Malignant e prospetti futuri
Nel 2021 torna alla regia di un film horror, Malignant. Diversi sono gli echi di pellicole cult, tributando in particolare il maestro Argento, facendo riferimenti espliciti ad opere come Tenebrae e Trauma. Essendo la combinazione di diversi stili e tecniche narrative, il film è anche in comunicazione diretta con pellicole non necessariamente ascrivibili al cinema orrorifico, come Matrix o Vestito per uccidere.

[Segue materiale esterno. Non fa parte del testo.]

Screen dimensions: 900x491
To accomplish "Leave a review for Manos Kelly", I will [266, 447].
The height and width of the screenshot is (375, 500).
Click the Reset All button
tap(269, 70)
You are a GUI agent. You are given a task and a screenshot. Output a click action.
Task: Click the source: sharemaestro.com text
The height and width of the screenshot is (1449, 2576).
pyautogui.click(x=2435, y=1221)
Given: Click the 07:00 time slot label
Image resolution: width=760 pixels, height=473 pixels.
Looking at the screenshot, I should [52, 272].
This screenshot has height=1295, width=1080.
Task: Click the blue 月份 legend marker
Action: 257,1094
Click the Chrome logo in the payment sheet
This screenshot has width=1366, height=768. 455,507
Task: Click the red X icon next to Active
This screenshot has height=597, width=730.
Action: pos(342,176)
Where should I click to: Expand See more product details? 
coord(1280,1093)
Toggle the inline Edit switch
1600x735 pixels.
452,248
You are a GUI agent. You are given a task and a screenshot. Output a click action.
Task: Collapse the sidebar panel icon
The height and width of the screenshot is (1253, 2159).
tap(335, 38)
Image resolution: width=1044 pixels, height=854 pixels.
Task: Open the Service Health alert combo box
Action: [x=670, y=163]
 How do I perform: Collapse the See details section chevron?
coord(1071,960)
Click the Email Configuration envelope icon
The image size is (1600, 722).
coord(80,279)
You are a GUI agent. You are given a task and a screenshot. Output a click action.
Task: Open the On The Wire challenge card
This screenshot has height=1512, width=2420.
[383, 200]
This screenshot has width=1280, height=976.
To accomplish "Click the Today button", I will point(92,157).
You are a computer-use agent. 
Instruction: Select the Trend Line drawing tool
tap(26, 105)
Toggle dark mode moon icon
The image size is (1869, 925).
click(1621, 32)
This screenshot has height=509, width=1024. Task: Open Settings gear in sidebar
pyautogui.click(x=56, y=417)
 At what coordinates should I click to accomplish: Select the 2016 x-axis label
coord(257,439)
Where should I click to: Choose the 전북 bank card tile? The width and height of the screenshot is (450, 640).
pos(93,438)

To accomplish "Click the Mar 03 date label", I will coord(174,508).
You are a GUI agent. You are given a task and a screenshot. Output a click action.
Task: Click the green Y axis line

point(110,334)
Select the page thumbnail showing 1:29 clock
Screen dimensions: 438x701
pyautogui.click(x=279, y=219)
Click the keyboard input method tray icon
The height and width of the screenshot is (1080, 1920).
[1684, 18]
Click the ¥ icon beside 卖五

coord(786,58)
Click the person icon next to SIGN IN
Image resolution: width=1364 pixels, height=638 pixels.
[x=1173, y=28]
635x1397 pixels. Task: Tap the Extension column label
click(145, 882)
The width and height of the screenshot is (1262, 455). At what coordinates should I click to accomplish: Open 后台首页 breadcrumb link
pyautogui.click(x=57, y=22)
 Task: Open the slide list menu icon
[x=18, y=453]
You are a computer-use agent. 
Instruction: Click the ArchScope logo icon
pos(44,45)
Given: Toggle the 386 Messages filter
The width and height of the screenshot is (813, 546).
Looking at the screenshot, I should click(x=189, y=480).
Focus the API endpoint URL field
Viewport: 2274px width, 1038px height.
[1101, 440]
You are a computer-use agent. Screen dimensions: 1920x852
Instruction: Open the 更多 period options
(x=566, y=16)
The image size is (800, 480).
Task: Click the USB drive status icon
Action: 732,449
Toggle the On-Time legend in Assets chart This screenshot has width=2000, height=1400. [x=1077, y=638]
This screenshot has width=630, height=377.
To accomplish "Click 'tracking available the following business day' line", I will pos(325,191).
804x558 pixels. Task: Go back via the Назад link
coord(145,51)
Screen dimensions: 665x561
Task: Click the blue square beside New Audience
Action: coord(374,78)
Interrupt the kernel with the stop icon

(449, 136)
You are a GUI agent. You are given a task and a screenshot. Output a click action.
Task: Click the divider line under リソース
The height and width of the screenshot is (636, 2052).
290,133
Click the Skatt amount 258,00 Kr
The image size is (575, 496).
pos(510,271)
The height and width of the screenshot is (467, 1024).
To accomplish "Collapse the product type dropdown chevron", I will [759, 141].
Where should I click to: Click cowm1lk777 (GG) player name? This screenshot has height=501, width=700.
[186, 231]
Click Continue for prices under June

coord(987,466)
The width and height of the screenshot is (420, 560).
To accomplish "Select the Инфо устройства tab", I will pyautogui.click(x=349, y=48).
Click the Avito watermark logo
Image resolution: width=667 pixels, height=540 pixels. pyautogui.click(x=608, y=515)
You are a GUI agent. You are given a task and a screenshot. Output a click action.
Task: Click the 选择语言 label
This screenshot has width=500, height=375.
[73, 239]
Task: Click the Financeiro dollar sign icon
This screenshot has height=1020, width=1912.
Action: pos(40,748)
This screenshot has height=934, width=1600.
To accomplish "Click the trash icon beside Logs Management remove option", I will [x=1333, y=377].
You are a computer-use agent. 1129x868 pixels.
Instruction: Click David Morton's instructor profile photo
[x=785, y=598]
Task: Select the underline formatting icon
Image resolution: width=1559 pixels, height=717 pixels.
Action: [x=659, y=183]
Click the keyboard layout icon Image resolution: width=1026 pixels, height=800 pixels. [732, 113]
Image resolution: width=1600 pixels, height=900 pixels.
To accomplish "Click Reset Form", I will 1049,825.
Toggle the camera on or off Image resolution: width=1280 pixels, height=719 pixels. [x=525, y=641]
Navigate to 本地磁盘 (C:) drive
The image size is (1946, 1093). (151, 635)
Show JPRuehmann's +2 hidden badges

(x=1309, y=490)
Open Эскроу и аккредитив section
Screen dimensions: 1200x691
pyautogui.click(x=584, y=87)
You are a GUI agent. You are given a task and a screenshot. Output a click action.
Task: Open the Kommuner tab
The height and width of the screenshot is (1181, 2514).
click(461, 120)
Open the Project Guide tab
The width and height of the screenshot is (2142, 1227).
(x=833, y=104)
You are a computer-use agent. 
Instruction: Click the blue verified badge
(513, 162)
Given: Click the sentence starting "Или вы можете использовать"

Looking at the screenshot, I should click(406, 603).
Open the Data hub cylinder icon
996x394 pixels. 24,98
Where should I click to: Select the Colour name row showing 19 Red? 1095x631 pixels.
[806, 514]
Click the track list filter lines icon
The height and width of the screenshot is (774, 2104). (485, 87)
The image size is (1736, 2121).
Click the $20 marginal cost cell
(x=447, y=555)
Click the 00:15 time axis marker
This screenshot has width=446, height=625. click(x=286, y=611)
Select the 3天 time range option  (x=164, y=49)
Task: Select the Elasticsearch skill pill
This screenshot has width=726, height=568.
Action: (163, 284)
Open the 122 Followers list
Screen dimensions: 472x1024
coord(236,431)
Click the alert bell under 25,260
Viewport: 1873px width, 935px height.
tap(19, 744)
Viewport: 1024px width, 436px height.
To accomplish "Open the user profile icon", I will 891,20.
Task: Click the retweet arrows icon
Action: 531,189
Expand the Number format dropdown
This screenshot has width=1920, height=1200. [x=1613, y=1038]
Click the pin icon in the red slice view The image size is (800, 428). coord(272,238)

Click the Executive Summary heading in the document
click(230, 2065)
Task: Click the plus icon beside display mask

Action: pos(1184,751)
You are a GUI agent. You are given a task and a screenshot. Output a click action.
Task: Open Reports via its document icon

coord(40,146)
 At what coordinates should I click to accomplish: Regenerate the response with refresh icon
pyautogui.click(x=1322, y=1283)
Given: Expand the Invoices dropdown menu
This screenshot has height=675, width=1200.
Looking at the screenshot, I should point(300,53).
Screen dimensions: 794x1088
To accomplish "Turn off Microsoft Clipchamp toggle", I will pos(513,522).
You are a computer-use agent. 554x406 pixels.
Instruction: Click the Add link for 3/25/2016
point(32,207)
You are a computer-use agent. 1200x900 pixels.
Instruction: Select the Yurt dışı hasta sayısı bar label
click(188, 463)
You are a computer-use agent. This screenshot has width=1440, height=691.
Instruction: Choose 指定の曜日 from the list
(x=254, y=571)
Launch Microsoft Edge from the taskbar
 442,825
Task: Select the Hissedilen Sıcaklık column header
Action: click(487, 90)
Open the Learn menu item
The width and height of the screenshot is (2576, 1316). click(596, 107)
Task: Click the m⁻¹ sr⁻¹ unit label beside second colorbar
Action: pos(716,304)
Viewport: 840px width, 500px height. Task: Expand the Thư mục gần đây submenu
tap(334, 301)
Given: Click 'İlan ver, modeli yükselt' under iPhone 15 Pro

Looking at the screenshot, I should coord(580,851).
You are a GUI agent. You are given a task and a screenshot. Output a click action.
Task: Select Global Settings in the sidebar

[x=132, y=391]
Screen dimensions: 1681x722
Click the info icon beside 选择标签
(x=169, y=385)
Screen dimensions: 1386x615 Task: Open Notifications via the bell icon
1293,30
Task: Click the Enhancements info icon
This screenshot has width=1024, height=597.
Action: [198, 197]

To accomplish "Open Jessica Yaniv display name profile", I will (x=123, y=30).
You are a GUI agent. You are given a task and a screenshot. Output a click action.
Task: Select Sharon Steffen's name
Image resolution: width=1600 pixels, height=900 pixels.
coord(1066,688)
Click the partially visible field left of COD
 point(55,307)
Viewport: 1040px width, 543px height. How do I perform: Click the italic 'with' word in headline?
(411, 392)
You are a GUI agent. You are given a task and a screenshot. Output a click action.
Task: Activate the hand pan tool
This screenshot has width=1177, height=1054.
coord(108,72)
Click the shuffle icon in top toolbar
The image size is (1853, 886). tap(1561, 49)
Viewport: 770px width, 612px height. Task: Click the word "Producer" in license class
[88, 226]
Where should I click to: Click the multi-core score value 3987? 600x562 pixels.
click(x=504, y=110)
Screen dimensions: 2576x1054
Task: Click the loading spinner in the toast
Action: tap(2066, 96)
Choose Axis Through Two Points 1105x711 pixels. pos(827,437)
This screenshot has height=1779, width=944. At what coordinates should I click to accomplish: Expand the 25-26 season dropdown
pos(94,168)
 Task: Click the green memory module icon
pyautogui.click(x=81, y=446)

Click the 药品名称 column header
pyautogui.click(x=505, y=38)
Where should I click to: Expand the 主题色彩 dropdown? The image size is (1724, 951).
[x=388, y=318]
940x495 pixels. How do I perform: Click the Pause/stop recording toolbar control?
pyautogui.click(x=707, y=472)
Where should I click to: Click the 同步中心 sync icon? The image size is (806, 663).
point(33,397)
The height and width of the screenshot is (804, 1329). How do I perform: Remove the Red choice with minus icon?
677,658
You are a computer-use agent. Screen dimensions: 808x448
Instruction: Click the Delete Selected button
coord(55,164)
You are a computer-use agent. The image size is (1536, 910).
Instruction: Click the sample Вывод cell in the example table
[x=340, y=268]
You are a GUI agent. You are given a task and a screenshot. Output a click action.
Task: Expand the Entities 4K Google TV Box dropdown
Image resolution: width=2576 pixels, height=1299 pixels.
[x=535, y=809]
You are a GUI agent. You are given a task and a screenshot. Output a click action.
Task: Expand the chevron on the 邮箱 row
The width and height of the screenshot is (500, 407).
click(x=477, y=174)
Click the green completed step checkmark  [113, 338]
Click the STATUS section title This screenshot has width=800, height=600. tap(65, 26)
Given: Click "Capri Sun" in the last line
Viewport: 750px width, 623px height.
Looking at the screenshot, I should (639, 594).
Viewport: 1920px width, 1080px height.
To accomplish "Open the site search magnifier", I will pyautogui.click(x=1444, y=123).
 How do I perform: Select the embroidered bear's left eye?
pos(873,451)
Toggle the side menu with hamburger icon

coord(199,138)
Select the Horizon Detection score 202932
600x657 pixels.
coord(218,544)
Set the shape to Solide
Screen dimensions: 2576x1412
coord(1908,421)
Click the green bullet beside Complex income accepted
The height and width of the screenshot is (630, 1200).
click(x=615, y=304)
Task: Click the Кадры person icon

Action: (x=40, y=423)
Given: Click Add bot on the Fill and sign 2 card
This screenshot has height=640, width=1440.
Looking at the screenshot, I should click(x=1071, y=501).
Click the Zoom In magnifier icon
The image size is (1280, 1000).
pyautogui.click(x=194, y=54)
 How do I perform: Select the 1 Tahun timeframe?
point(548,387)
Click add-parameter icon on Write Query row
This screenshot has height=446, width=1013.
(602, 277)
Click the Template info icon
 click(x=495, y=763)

James Wan e Annabelle Wallis sul set del film
Un Ip originale ma certamente obbligato nei confronti di molte opere passate. Difficile valutarne il rendimento economico, considerando che la distribuzione è avvenuta in piena pandemia, mentre il responso è stato vario: chi ne ha acclamato la varietà delle proposte stilistiche e l’istrionismo di Wan come innovatore e artista eclettico, si contrappone alle critiche mosse all’eccessiva bizzarria e mancata concretezza della scrittura.
Al momento non si hanno notizie certe su quello che sarà il suo prossimo progetto ma, a detta dello stesso artista, dopo la negativa esperienza di Aquaman – il regno perduto probabilmente tornerà all’horror. Dimostrando, ancora una volta, la sua fedeltà al genere, di cui ha servito gli onori e, in alcuni casi, pagato gli oneri, ma che ha saputo rendere universale, allargando la platea degli spettatori e donando nuovo lustro ad un genere che, raccontandosi, parla soprattutto di noi.